3) Trevor Brooking versus Brian Clough
Ever the wordsmith, Brian Clough still erred in terms of his timing. That has never been more true than on the morning of the 1980 FA Cup final, when his dismantling of Second Division West Ham, and particularly midfielder Trevor Brooking, was published in his weekly Daily Express column.

Cough was typically furious that the Hammers had focused on reaching Wembley instead of returning to the top flight, with maximum censure reserved for Brooking, who ‘floats like a butterfly and stings like one too’.

Brooking, who Clough had actually tried to sign for Derby alongside Bobby Moore a few years prior, had the last laugh with the winning header.

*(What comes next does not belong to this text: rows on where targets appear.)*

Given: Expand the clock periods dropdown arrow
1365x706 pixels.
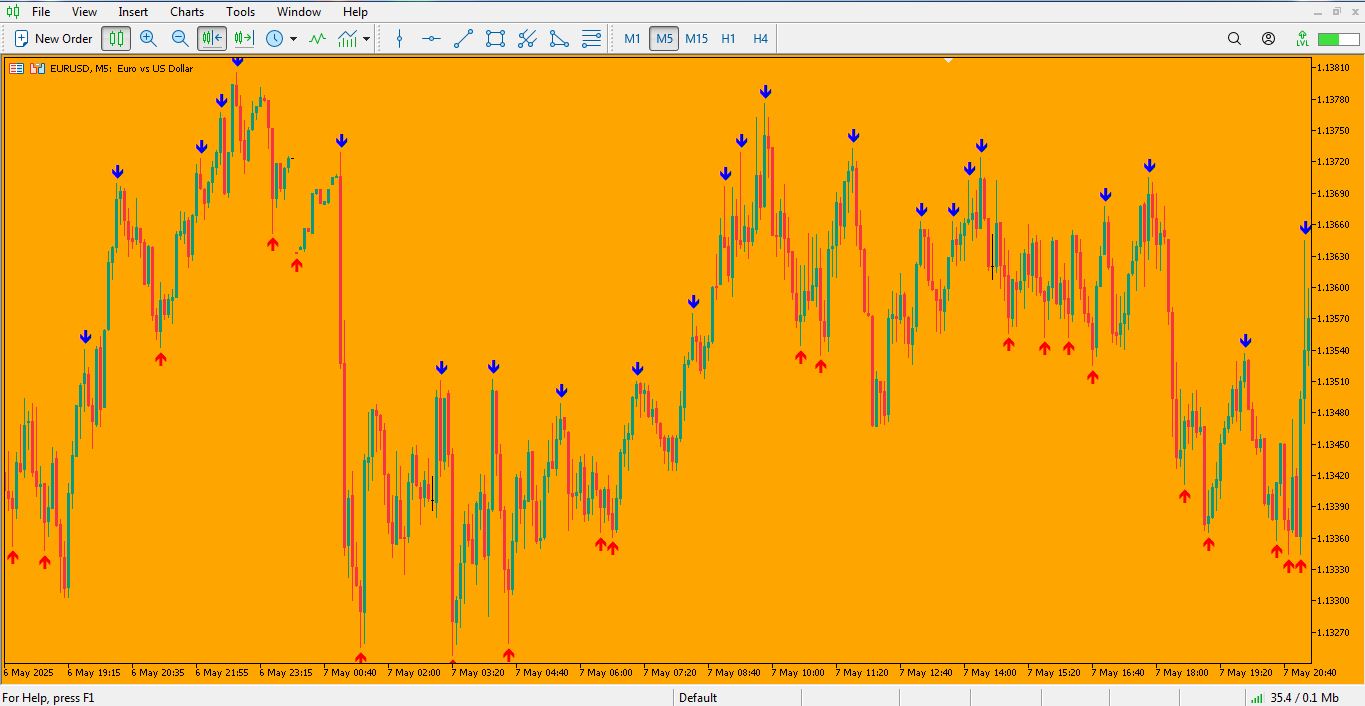Looking at the screenshot, I should (293, 39).
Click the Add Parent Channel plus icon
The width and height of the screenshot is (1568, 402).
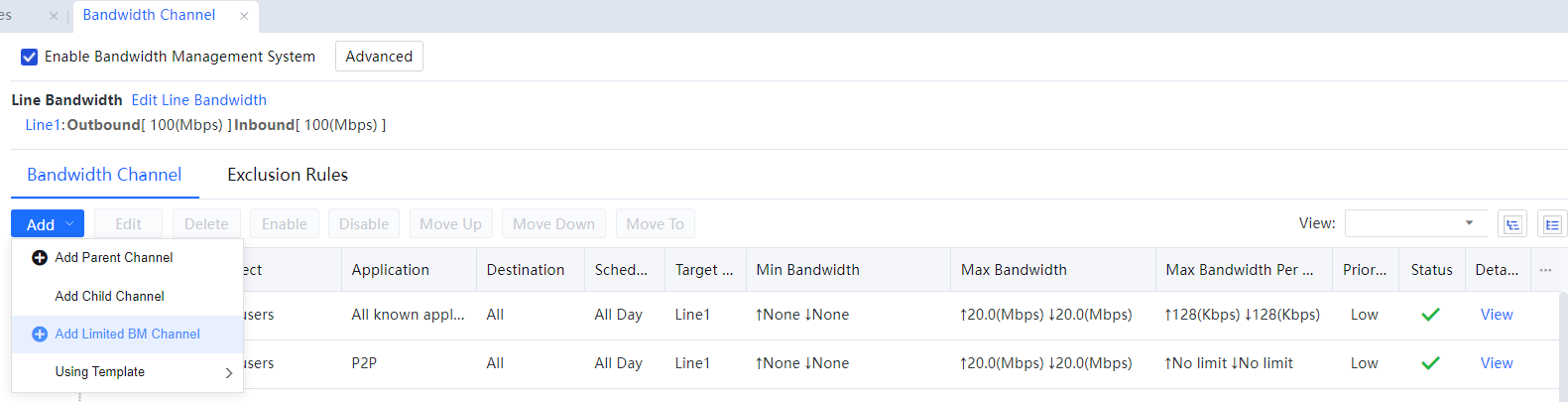(x=40, y=258)
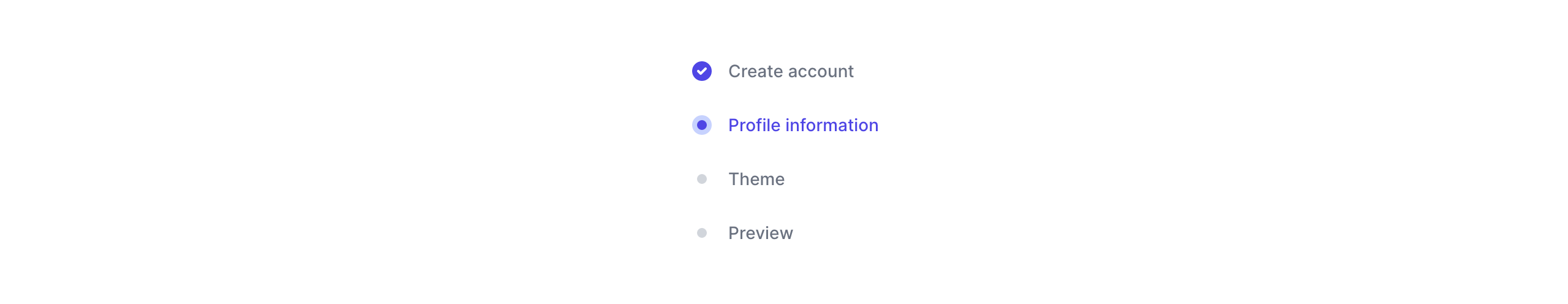Open the Create account step
The width and height of the screenshot is (1568, 304).
click(790, 71)
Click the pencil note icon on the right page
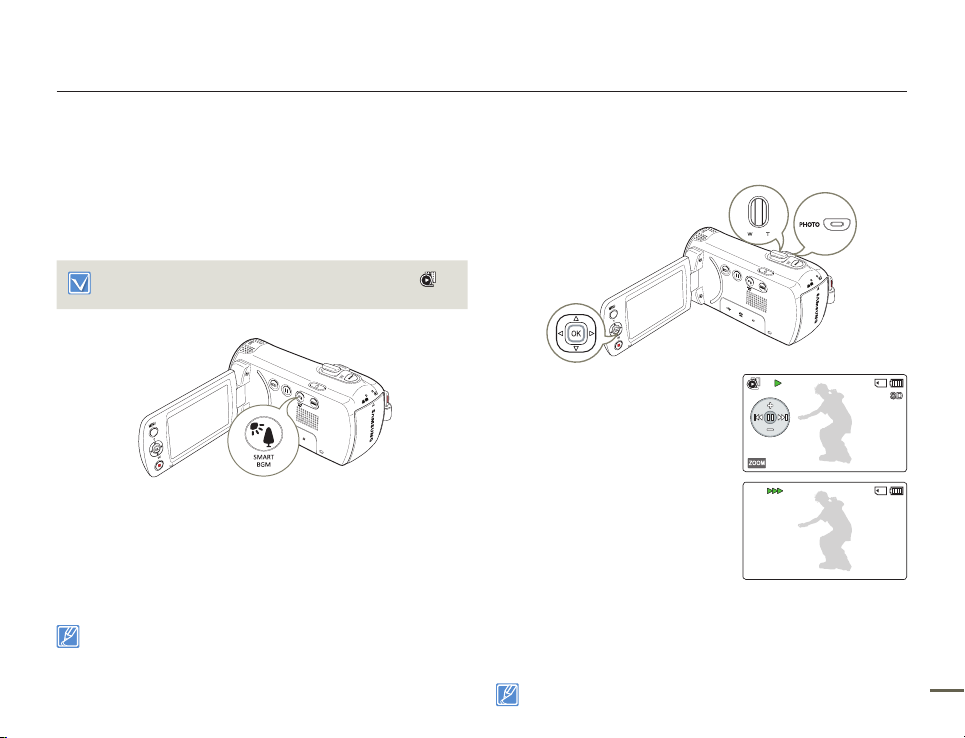 [x=507, y=694]
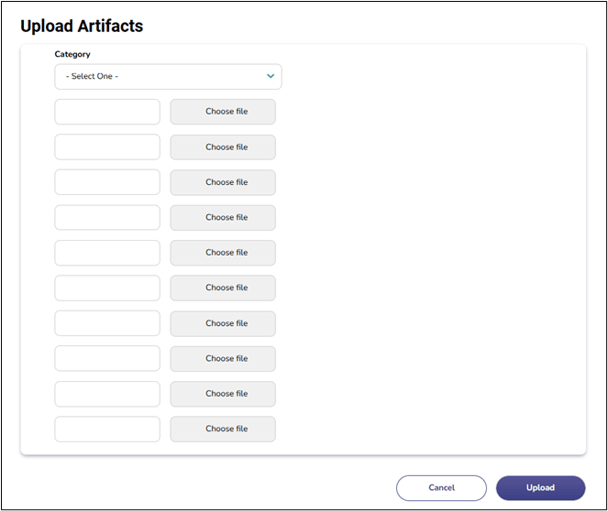Viewport: 608px width, 511px height.
Task: Focus the first row's text field
Action: 107,112
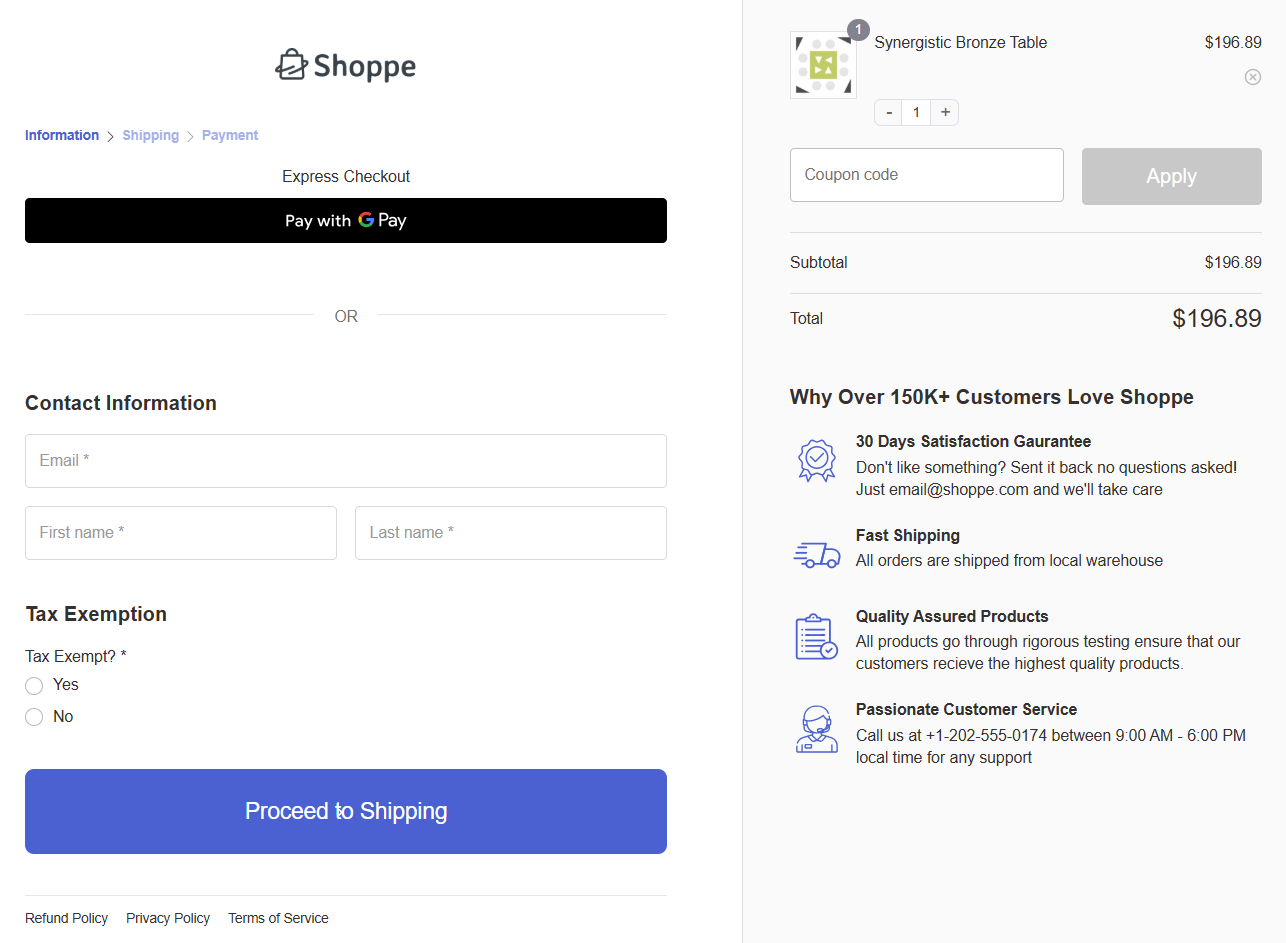Open the Information checkout step

tap(62, 135)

He even received an apology a decade later while working as a pundit himself. “He came really close to my face,” Brooking recalled in 2006. “He said: ‘Young man, many years ago I said something in a newspaper before an FA Cup final and I was wrong and I am sorry’.”

 

2) Roy Keane versus Eamon Dunphy
It is remarkably on-brand for one of Roy Keane’s most enduring feuds to be an extension of a previous one. He and Eamon Dunphy were hardly braiding each other’s hair but the journalist and pundit had got close enough to the midfielder to ghost-write his explosive 2002 autobiography.

And that was the problem. When the FA inevitably took exception to an excerpt in which Keane seemed to suggest his infamous tackle on Alf-Inge Haaland was premeditated, the midfielder was charged with bringing the game into disrepute. His defence was that Dunphy had employed ‘artistic licence’ with the phrasing and he called his compatriot in as his key witness in the ensuing investigation.

When asked by FA lawyer Jim Sturman whether he felt Keane “intentionally went to injure his fellow professional” that day, Dunphy replied: “Without a doubt.”

Ah. That’ll do it. Although Dunphy’s timeline says it was his condemnation of Keane’s work at Sunderland that actually caused the breakdown. Still, the whole court thing can’t have helped.

 

1) Paul Pogba versus Graeme Souness
Over the course of five years, Graeme Souness labelled Paul Pogba “a YouTuber”, “a schoolboy running after the ball in the playground”, “a little bit flamboyant for my taste” and “an absolute doddle to play against”, among various other things.

Pogba, in his sole response, said that he “didn’t even know who” Souness was and that he had only “heard he was a great player and stuff like that”.

Souness took that predictably well: by telling an actual World Cup winner to “put your medals on the table”. With Pogba gone, he has had to find another really weird target.